Eine kurze Rückschau…

Museum des Kapitalismus

Von Oktober 2023 bis Februar 2024 fand an vier Online- und zwei Präsenzabenden unsere Veranstaltungsreihe “Es ist nichts zwischen uns.” – Über die Produktivität des Konflikts im feministischen Widerstreit statt. Anhand von jeweils zwei bis drei Vorträgen diskutierten wir unterschiedliche Konfliktlinien innerhalb feministischer Geschichte und Theoriebildung. 

Den Auftakt machten am 18. Oktober unter dem Titel “TEAR THE FACISTS DOWN” – Zum Verhältnis von Feminismus, Antifaschismus und der Erinnerung an den Nationalsozialismus Sina Speit und Juliane Lang.

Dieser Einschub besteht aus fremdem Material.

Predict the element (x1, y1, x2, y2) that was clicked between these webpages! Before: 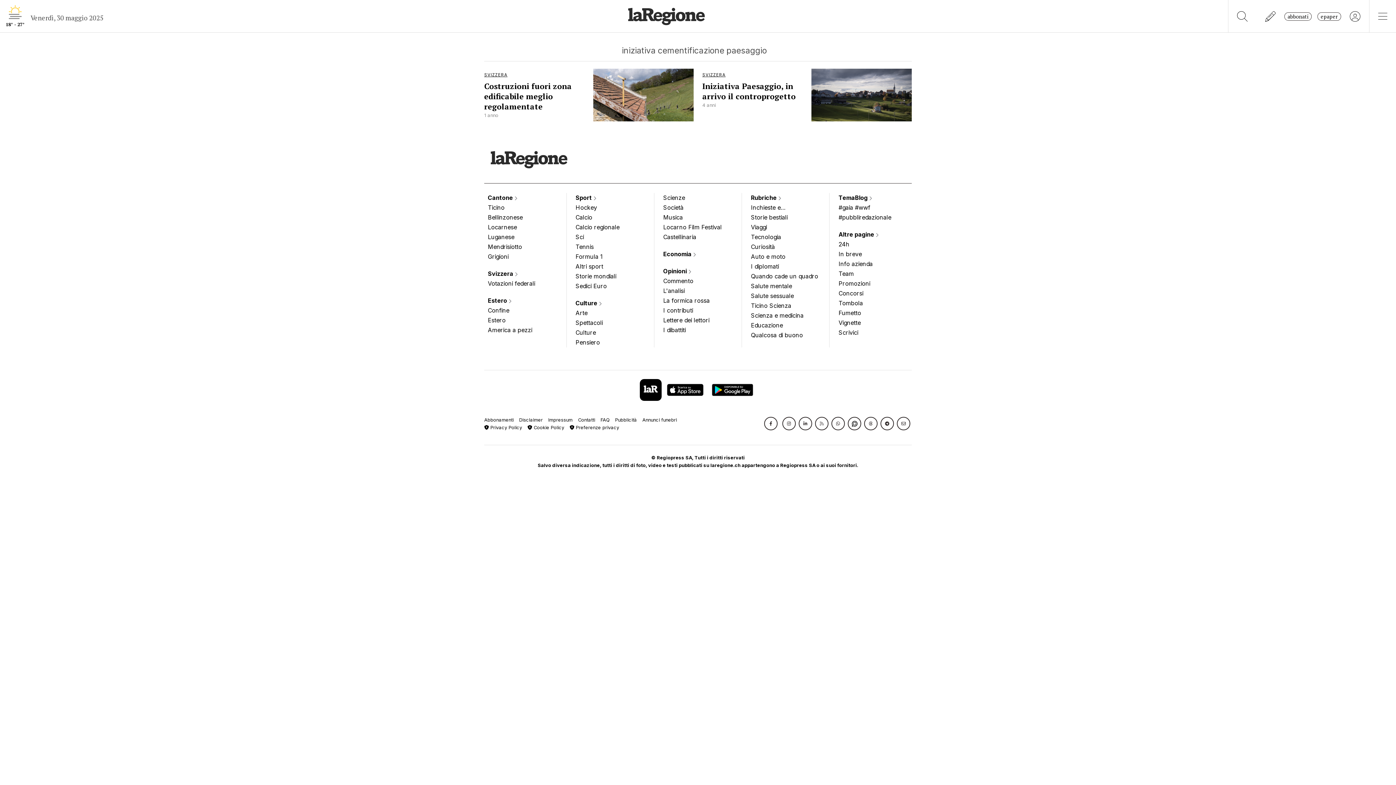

Sina Speit fokussierte in Ihrem Beitrag innerfeministische Kontroversen der neuen Frauenbewegung in den 1970er und -80er Jahre im Kontext des erinnerungskulturellen Zugangs zu weiblichen Erfahrungen im Nationalsozialismus. In ihrem Vortrag diskutierte Juliane Lang das teils problematische Verhältnis von antifaschistischer und feministischer Bewegung und Theoriebildung und warf einen kritischen Blick auf dieses „Nicht-Verhältnis“ in Anbetracht eines zunehmenden Antifeminismus. In der anschließenden belebten Debatte wurde unter anderem mit Rückgriff auf die Formen des Konflikts in den 1970er und 80er Jahren über aktuelle feministische Trennlinien anhand der gegenseitigen Bezeichnung als Antifeministinnen diskutiert.

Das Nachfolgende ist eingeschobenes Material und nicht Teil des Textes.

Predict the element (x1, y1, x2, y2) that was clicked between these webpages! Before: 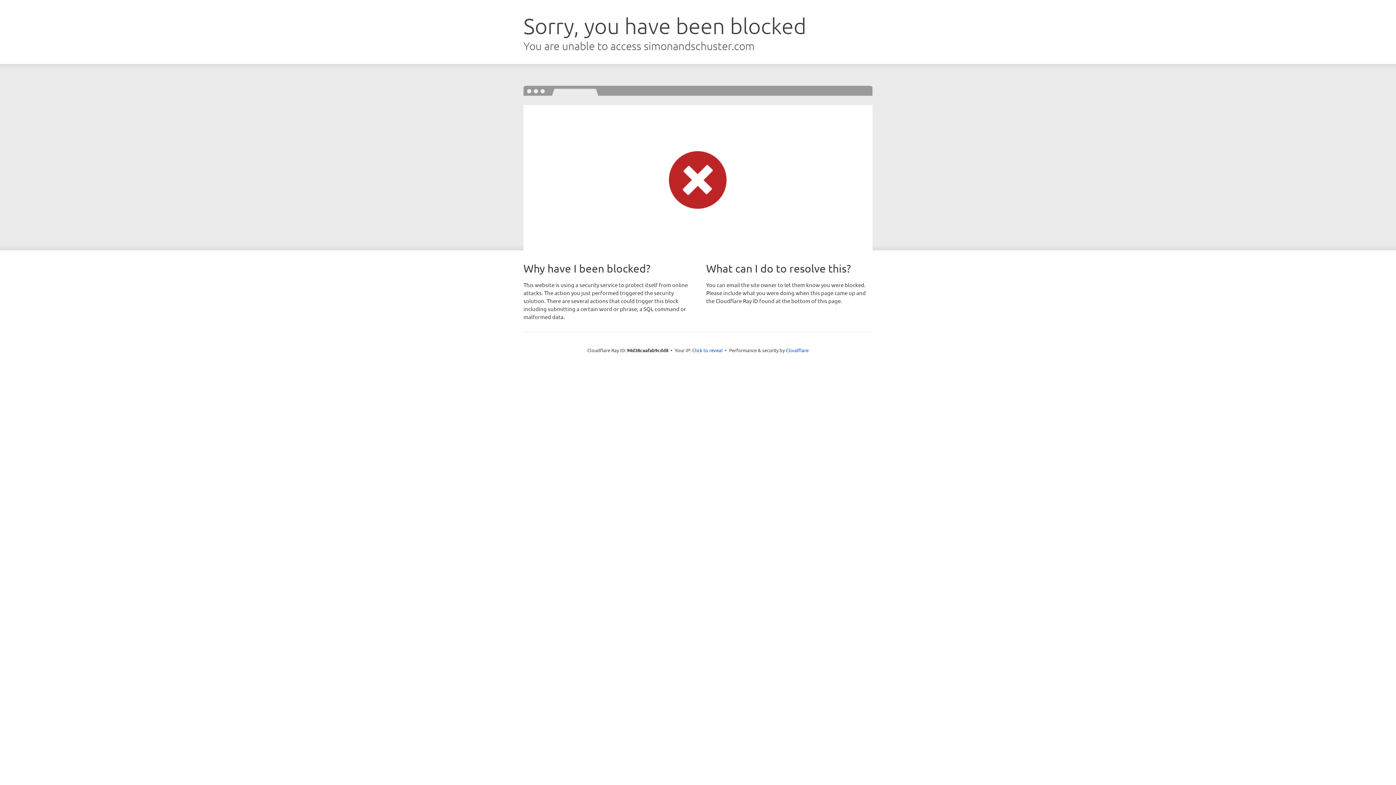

Unter dem Titel “BURNING DOWN THE HOUSE” – Kinder haben im Kapitalismus trugen am 25.10.2023 Antje Schrupp sowie Alicia Schlender und Lisa Yashodhara Haller zu den Themen gesellschaftlicher Reproduktionssicherung, geschlechtlicher Arbeitsteilung und damit verbundener Ungleichheiten vor. Antje Schrupp präsentierte in ihrem Vortrag Thesen dazu, wie eine reproduktive Differenz des (nicht) Schwangerwerdenkönnens politisiert und für feministische Bewegungen fruchtbar gemacht werden kann. Alicia Schlender und Lisa Yashodhara Haller diskutierten in historischer Rückschau theoretische Konfliktlinien zwischen unterschiedlichen feministischen Strömungen die das Thema Mutter- und Elternschaft aufwarf. Im Anschluss entfachte eine spannende Diskussion zu vorrangig realpolitischen Kontroversen die sich unter anderem um Fragen nach aktueller Reproduktionsmedizin und der Relevanz der Ehe als staatliche Institution drehte. 

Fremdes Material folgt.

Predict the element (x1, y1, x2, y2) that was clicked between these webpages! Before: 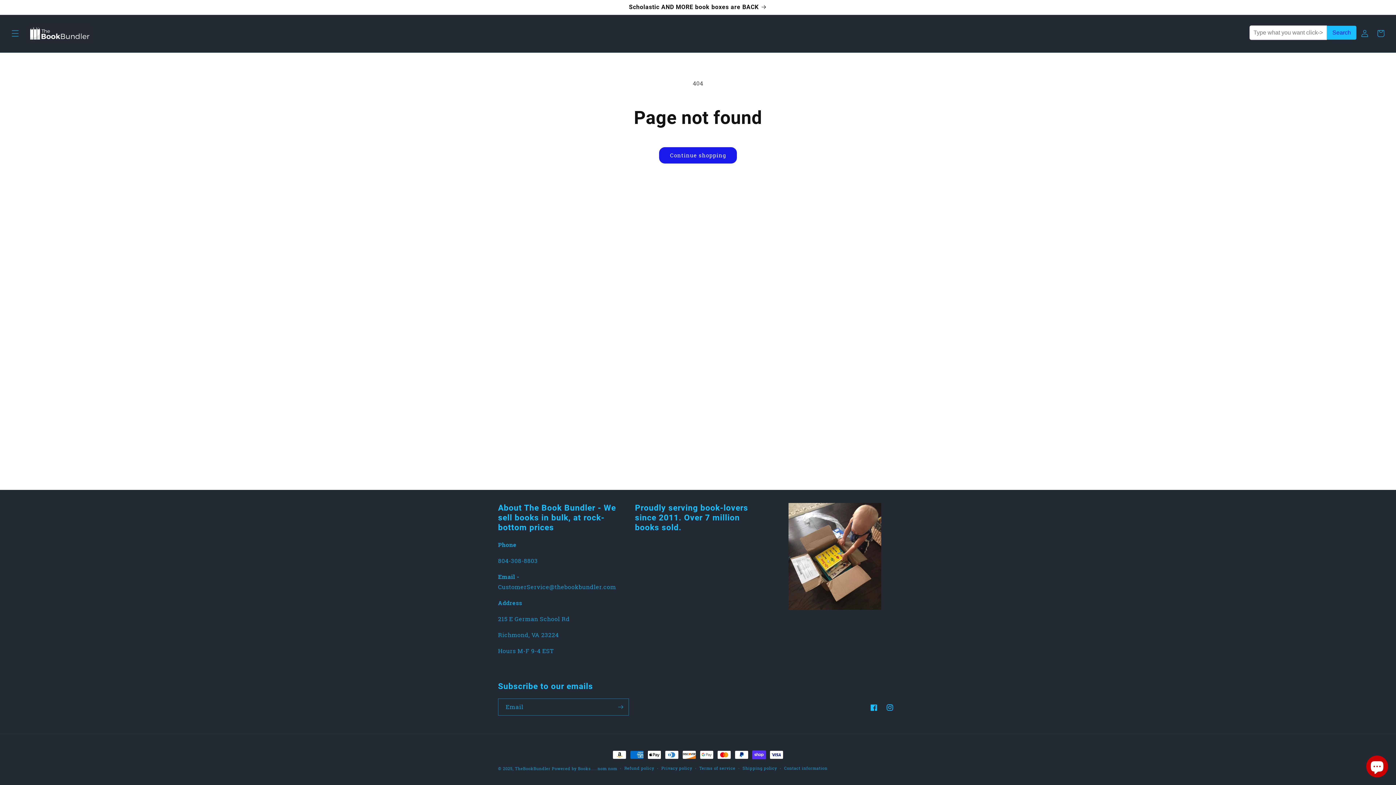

Der Abend vom 22.11.2023 thematisierte unter dem Titel POSTMODERN TALKING. Sprache als feministisches Konfliktfeld anhand der Vorträge von Katharina Lux, Elke Schimpf und Ioanna Menhard Konflikte über Verständlichkeit, über feministische Sprachkritik und die Benennung eines Subjekts des Feminismus. Anhand eines öffentlich ausgetragenen Konfliktes zwischen den beiden Zeitschriften Courage und Die Schwarze in den 1970er Jahren diskutierte Katharina Lux das Konfliktverhältnis zwischen Sprache und (politischer) Wirklichkeit sowie Wirkmächtigkeit und berichtete über die Form der Konfliktaustragung der beiden Zeitschriften. Ausgehend von den akademischen Angriffen auf die Pionierinnen und Repräsentantinnen der feministischen Sprachkritik der 1970er Jahre Senta Trömel-Plötz und Luise Pusch diskutierte Elke Schimpf die aktuell konfliktreiche öffentliche Debatte um das ‚Gendern‘ in der deutschen Sprache. Sie nahm feministische Sprachpolitiken aus einer intergenerationalen Perspektive in den Blick und diskutierte das (queer)feministische Ringen um Wahrnehmung und Anerkennung. Ionna Menhard fokussierte in ihrem Vortrag soziale Mädchen_arbeit in dem Zeitraum 1978-2023 und sprach über Konfliktpotenziale aktueller sprachpolitischen Debatten, um feministische Fragen und Konflikte rund um den Zugang und der Schaffung von Frei-Räume in einem institutionalisierten Kontext zu diskutiert. Die Diskussion führte unter anderem zu der Frage der politischen Relevanz von Verständlichkeit und damit verbundenen Ausschlüssen im Kontext von neuen Bezeichnungen und der aktuellen Kontroverse um Zugänge zu feministischen Räumen. 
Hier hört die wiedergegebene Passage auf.